==== RECORDS FOR PROCESSING ====

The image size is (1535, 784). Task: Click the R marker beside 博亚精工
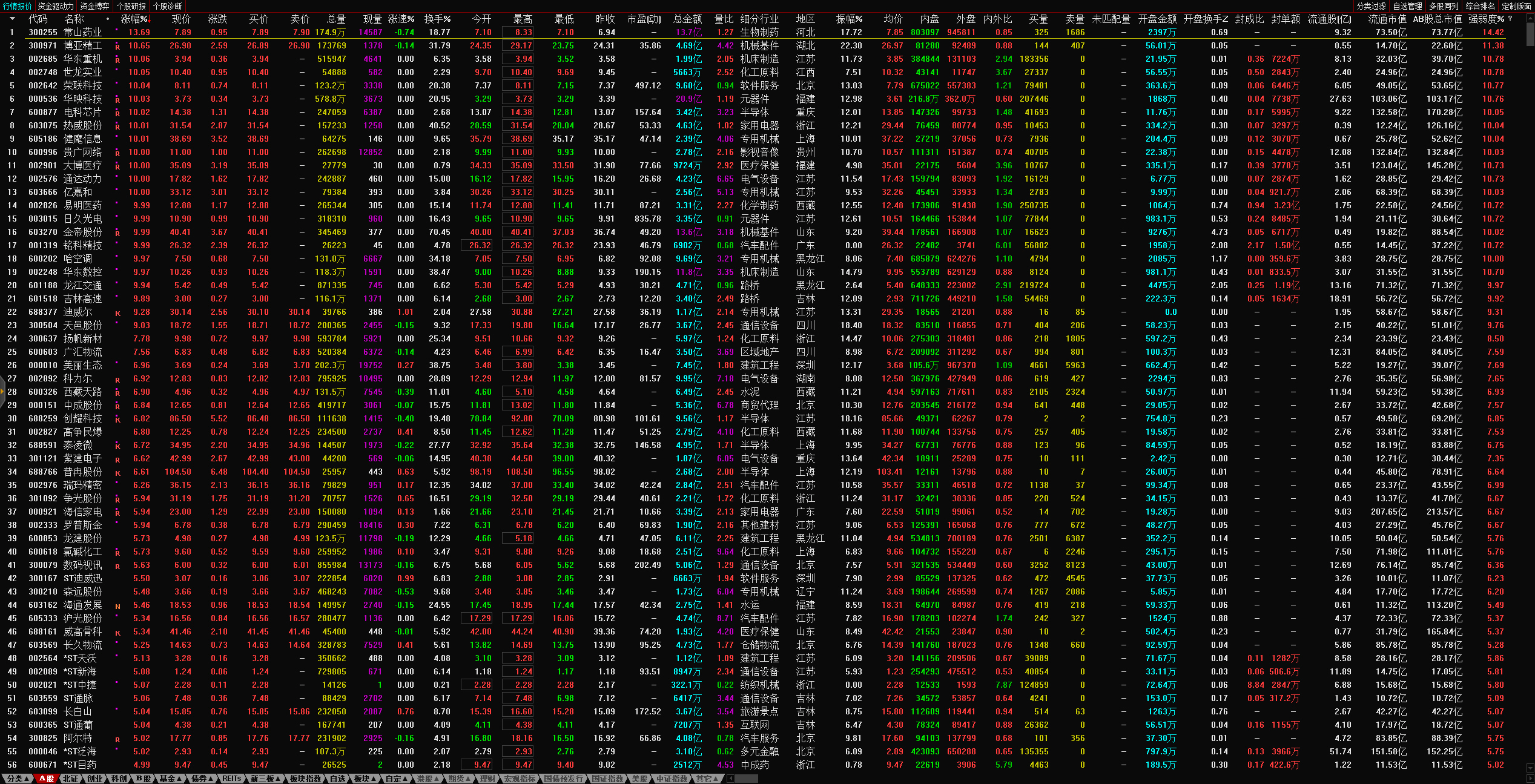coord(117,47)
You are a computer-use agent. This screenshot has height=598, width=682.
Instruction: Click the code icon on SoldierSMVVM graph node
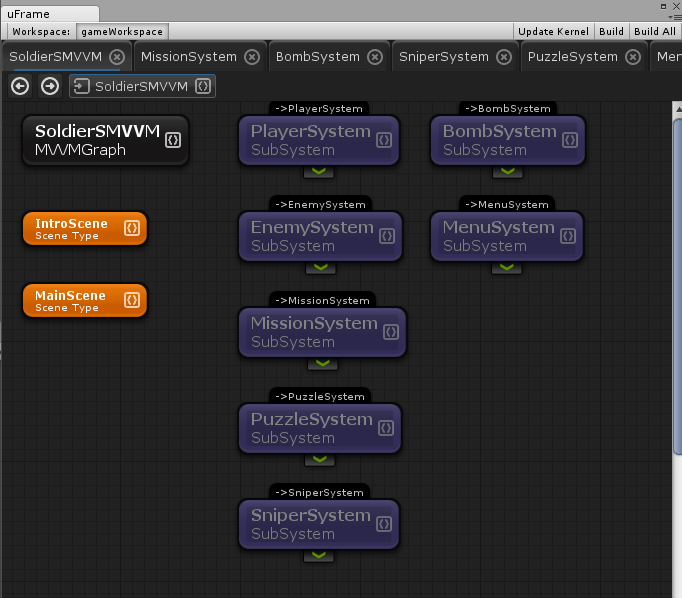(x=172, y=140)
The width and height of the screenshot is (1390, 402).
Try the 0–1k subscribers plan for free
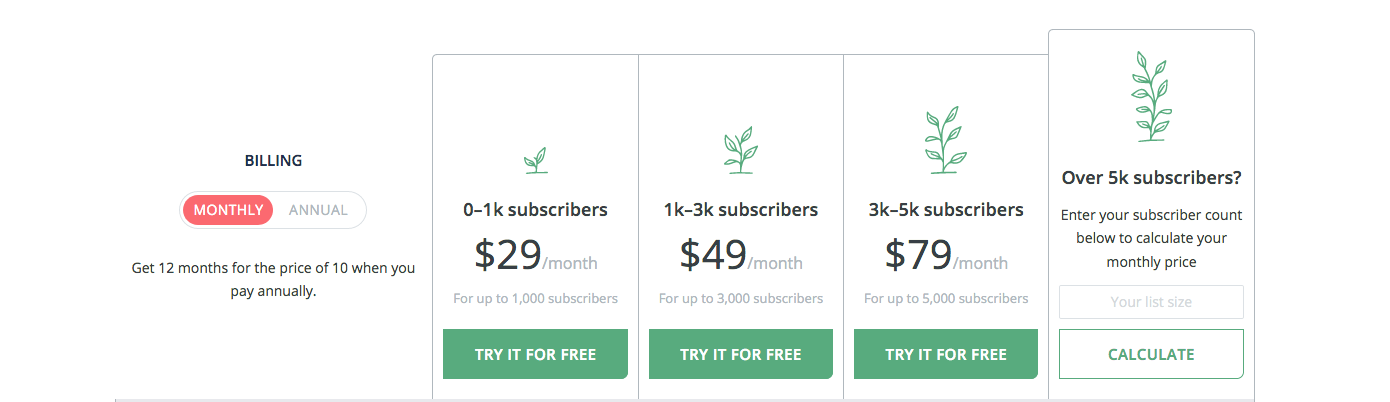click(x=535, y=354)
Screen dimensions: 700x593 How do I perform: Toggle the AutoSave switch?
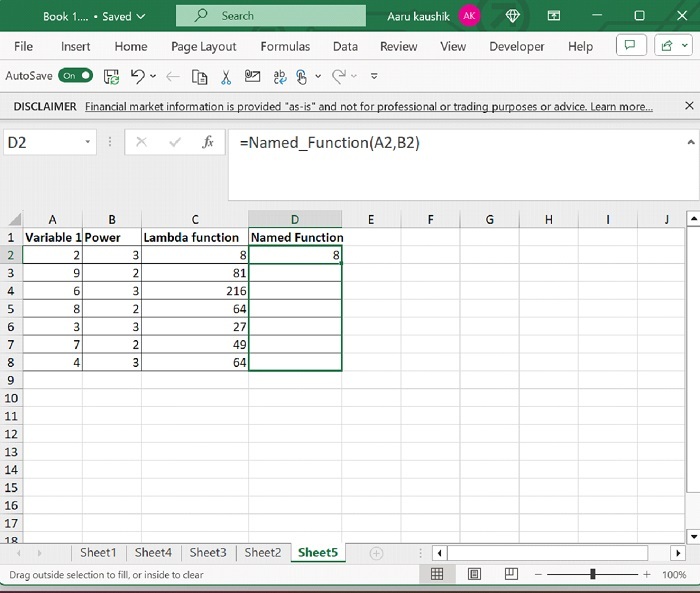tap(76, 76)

====

> [WHAT THIS TASK INVOLVES]
Starting at the line that contains "The width and" and ending with the last line, write out every line again, with each answer's coordinates raised by 120. Leave the pictures out.

> [RESULT FOR THIS EXERCISE]
The width and height of the screenshot is (1390, 402).
Try the 0–1k subscribers plan for free
click(x=655, y=474)
Screen dimensions: 700x593 How do I perform: Toggle the AutoSave switch?
tap(196, 196)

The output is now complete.